Is edibility a good indicator of ingredient safety?

In short, no.

Our skin has very different needs that our body’s nutritional needs.

Think of your skin as a dog; you wouldn’t get a dog and only feed it things you ate. Sure, that would work out fine in many cases (meat, sweet potatoes, water), but it’d prove lethal in others (chocolate, grapes, garlic, onions). Dogs have different dietary needs—and bodies—than humans do, so you cannot assume something is safe for a dog because it’s safe for a human.

The same goes for the skin.

Many ingredients that are perfectly safe for use on the skin would make you very sick or ill if you ingested them. This is not an indicator that the ingredient is unsafe; it just means you shouldn’t eat it.

Would you sit on a toilet seat, but not lick it? Same deal.

One of the best examples of a type of ingredient that is safe when used in skincare at responsible levels but can make you very sick if ingested is essential oils. It depends on the essential oil, of course, but experts do not recommend consuming essential oils unless under the supervision of a qualified professional.

There are also plenty of things that are safe to eat, but detrimental to skin health. Examples include lemon juice, hot sauce, and baking soda. These ingredients will disrupt your skin’s natural barrier and can lead to burns, rashes, and irritation.

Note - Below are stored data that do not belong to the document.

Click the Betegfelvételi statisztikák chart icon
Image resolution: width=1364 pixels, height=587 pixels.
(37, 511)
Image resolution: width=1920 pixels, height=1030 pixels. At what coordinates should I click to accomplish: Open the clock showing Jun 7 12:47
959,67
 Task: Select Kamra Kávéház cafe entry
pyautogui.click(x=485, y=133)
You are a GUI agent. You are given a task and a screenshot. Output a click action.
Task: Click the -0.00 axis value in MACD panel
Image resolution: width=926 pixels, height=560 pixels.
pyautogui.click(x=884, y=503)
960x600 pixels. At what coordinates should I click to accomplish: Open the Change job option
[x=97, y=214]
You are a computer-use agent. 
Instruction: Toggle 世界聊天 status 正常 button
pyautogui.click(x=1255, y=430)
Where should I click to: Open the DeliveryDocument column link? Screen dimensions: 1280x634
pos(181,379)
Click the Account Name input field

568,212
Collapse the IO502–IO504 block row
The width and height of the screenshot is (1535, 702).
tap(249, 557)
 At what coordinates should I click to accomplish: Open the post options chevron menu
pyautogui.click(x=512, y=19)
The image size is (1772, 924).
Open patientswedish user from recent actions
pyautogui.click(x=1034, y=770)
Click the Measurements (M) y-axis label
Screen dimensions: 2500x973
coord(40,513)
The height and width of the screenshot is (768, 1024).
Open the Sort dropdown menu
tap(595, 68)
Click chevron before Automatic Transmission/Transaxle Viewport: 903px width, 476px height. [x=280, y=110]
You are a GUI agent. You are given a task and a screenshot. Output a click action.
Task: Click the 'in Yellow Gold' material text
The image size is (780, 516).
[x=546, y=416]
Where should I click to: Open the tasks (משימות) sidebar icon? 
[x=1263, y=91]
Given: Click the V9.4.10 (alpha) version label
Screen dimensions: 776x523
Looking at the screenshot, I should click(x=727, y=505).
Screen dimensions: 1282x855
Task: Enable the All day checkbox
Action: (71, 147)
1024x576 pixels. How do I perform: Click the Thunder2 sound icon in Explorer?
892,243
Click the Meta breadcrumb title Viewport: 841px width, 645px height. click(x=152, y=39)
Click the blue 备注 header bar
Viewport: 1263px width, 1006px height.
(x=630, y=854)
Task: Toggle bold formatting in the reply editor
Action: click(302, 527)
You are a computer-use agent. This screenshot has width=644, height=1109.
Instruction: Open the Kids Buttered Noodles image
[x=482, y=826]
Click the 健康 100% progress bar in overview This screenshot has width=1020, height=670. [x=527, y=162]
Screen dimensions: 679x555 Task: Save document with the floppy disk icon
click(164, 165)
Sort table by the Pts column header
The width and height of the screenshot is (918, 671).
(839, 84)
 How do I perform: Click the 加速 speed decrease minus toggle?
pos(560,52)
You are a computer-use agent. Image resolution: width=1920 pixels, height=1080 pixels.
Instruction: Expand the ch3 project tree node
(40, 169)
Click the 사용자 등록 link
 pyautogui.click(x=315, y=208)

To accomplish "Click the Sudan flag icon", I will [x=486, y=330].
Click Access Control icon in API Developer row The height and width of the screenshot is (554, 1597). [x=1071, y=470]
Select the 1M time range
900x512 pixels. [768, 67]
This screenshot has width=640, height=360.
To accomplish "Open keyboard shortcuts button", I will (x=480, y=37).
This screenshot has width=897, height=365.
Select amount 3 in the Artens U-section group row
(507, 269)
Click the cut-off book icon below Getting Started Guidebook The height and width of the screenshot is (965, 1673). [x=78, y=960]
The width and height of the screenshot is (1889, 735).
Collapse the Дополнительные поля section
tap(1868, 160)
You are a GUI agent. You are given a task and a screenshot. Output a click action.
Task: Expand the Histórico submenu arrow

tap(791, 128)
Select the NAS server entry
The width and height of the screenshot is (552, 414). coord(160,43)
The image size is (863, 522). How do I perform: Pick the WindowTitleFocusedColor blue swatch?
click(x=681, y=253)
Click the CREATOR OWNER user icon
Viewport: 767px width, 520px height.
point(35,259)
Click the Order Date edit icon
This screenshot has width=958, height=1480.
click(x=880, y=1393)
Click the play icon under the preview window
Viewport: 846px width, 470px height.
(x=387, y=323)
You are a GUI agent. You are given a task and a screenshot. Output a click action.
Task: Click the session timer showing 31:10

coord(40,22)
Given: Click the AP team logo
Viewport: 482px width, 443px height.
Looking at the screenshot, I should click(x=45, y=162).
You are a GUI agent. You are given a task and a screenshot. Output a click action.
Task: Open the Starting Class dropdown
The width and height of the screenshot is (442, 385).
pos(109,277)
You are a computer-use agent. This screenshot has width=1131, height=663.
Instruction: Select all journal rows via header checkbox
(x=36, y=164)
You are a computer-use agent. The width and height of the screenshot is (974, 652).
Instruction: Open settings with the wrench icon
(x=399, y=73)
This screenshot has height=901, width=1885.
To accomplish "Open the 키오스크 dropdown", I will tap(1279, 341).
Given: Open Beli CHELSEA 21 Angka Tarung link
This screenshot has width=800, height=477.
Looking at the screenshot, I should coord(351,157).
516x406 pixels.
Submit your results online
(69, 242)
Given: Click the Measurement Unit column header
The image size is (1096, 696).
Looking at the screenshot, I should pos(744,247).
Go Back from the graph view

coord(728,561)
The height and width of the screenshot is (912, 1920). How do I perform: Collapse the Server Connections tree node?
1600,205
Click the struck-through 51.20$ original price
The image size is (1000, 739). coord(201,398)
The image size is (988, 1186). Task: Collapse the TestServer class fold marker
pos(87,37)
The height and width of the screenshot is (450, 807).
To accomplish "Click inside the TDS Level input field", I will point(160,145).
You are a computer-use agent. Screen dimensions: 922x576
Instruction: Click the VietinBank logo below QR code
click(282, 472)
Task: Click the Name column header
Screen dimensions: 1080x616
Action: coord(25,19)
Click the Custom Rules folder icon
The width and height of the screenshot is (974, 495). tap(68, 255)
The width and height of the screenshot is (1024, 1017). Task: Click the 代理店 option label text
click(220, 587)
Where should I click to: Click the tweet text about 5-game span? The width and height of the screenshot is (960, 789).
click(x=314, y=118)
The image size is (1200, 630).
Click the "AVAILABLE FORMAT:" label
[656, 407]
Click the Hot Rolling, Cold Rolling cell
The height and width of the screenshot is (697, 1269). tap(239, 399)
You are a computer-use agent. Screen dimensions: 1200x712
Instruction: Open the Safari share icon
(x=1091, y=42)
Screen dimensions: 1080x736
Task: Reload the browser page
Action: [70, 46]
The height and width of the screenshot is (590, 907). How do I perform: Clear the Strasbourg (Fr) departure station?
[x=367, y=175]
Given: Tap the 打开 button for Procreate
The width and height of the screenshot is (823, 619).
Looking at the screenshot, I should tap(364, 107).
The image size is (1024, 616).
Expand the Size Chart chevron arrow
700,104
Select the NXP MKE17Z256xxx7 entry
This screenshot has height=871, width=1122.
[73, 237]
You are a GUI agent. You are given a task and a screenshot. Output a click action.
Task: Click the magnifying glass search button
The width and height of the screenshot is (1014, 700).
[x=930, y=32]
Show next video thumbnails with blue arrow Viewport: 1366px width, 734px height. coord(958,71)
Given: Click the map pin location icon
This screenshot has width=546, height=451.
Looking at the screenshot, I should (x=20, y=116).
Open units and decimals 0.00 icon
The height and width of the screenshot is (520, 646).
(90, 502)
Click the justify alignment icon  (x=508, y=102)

The skin is an excellent barrier. It has evolved to protect us from the outer world and keep our internal organs from falling onto the sidewalk. The notion that your skin absorbs everything you put on it as if you were eating it is flat out wrong. If that was true, you would need to buy new underpants all the time because they would constantly be absorbed into your bloodstream. You’d also need pee ferociously shortly after getting into the bath, or overdose on sodium every time you swam in the ocean. You do not need to worry about your body absorbing all of your skin care products through it.